SOURCE RECORDS START

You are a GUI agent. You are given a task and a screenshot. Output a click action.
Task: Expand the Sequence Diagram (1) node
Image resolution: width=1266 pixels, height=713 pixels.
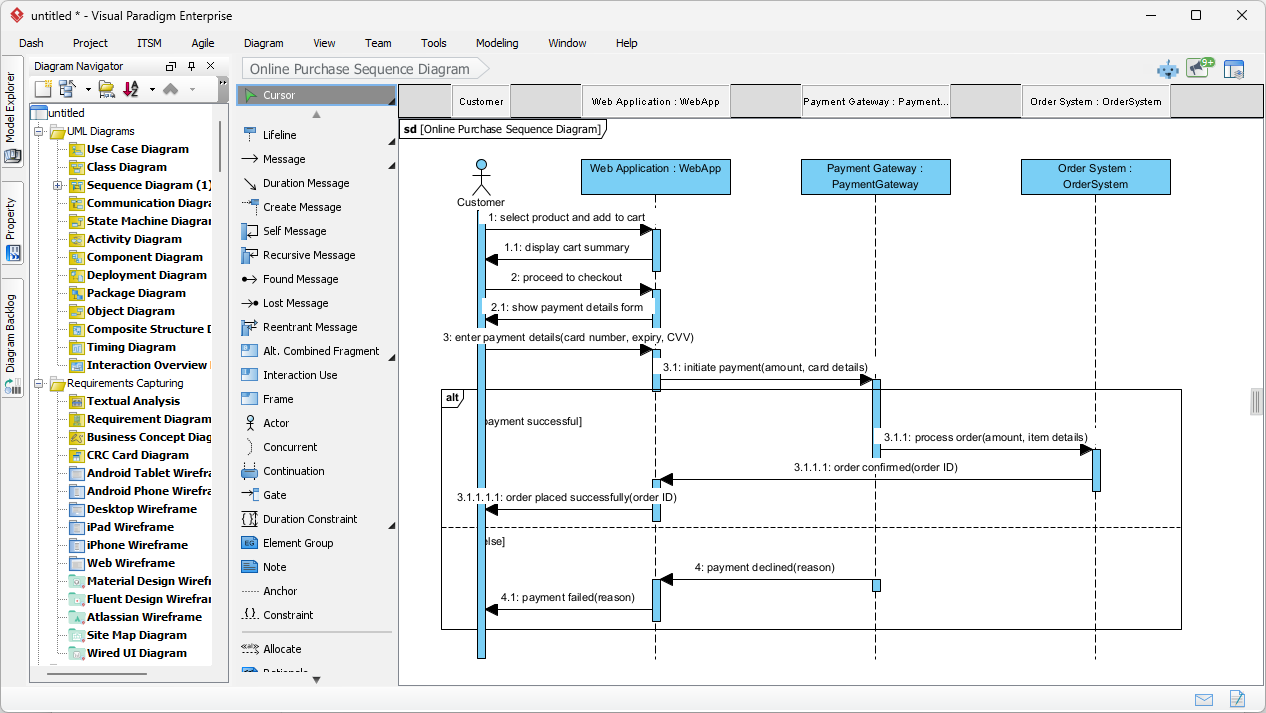(58, 185)
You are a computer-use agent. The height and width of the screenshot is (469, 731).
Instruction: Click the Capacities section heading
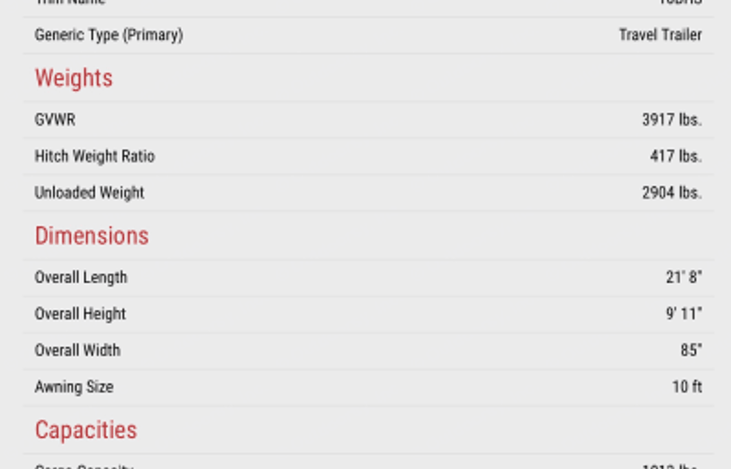tap(85, 430)
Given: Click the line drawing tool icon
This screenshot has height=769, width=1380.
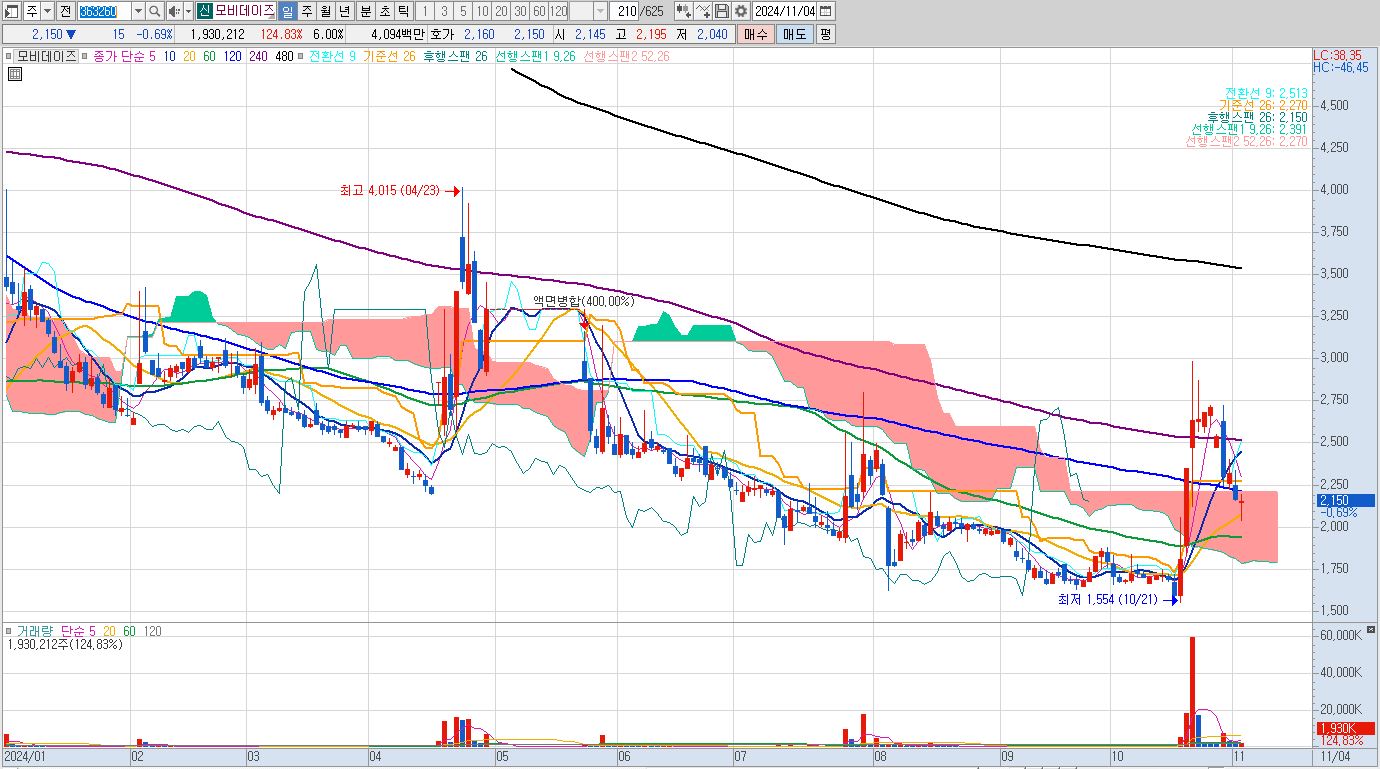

SOURCE RECORDS END

:: GOAL OF THE EXERCISE ::
Wherever the string "agent" appears in the entries, copy that line.

:: RESULT ::
You are a GUI agent. You are given a task and a screenshot. Output a click action.
You are a computer-use agent. The height and width of the screenshot is (469, 731).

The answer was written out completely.